───── EXERCISE MATERIAL ─────

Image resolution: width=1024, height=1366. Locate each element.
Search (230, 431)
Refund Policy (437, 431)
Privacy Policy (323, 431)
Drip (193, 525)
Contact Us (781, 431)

─────
───── EXERCISE MATERIAL ─────

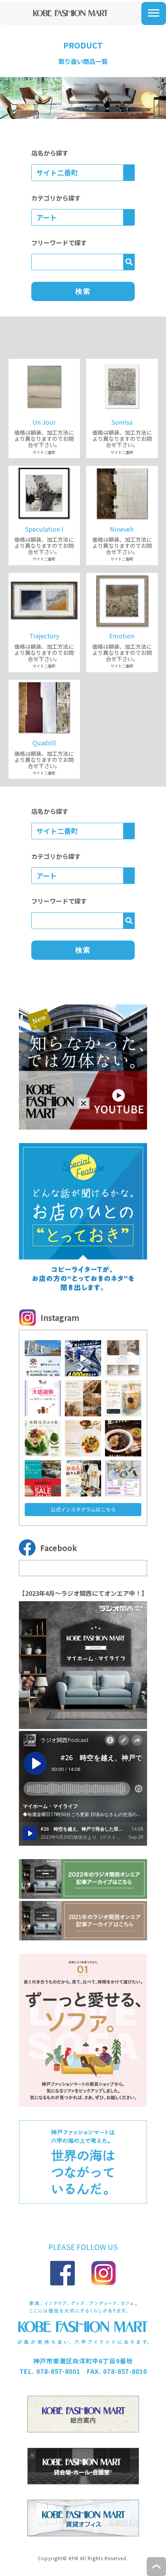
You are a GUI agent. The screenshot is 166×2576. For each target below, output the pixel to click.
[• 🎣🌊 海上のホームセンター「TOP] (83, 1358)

─────

Write out, from the lines above, only those from the line with "Image resolution: width=1024, height=1366." to the line with "Contact Us (781, 431)", exactly as given, including the first and the last.

■ **SOLUTION FOR THIS PROBLEM**:
Image resolution: width=1024, height=1366. Locate each element.
Search (230, 431)
Refund Policy (437, 431)
Privacy Policy (323, 431)
Drip (193, 525)
Contact Us (781, 431)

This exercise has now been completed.